Et que faut-il donc faire pour cela ? Il faut réunir ensemble les trois pans de notre personnalité qui sont dissociés. Les rassembler et les unir, les équilibrer. Ces trois pans sont l'homme physique (le corps), l'homme émotionnel (les sentiments) et l'homme intellectuel (la pensée rationnelle). Seul, on ne peut pas réaliser un tel exploit. Il faut être en groupe. D'où la constitution d'un groupe de travail sous la houlette d'un maître. Là, on bosse dur, c'est physique. Pas de théorie, que de la pratique. Et il faut avoir la santé. On maçonne, on truelle, on bêche, on creuse, on peint, on bâtit, on danse, on chante, on chorégraphie, jusqu'à épuisement. Il s'agit d'exercer sa volonté. C'est une première étape qui consiste à apprendre « la volonté de la volonté ». Tenir, ne pas craquer, faire.
Et après ? Après, je ne sais pas. C'est le grand mystère.
Quoi qu'il en soit, les résultats sont très variables. Certains y trouvent leur voie et en vouent une éternelle reconnaissance au maître. D'autres s'épuisent jusqu'à tomber malade et fuient l'enfer. En tout cas, ceux qui restent, loin d'accéder à une liberté (même factice) deviennent clairement captifs du maître. Il est omniscient. le libre arbitre (même factice) paraît plutôt s'éloigner que s'approcher. Cela n'est pas ma tasse de thé. Je crois que je n'aurais pas tenu très longtemps dans un « groupe
Gurdjieff ».
J'ai simplifié à l'extrême le système de pensée de
Gurdjieff et j'espère l'avoir à peu près compris et retranscrit ici sans le trahir.

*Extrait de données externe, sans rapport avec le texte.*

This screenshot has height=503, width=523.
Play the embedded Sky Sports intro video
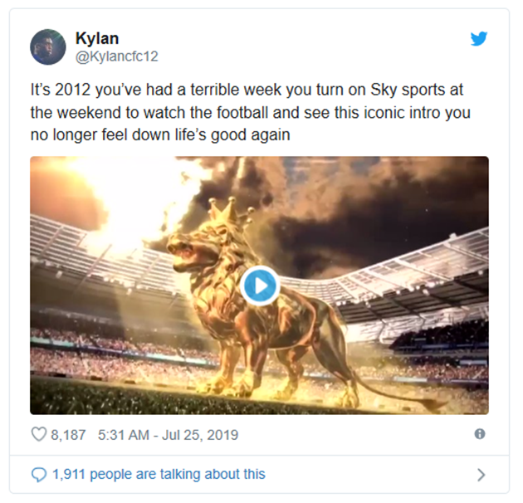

L'aspect théorique est fort intéressant. La pratique beaucoup moins. Ce fut mon impression en refermant ce gros volume.
Je dirais en guise de conclusion temporaire sur cette affaire qu'il semble en être de même pour la quatrième voie de
Gurdjieff que pour la psychanalyse. Elle explique tout, mais ne guérit rien. Vous connaissez la blague : « l'analyse a réussi, mais le patient s'est suicidé ».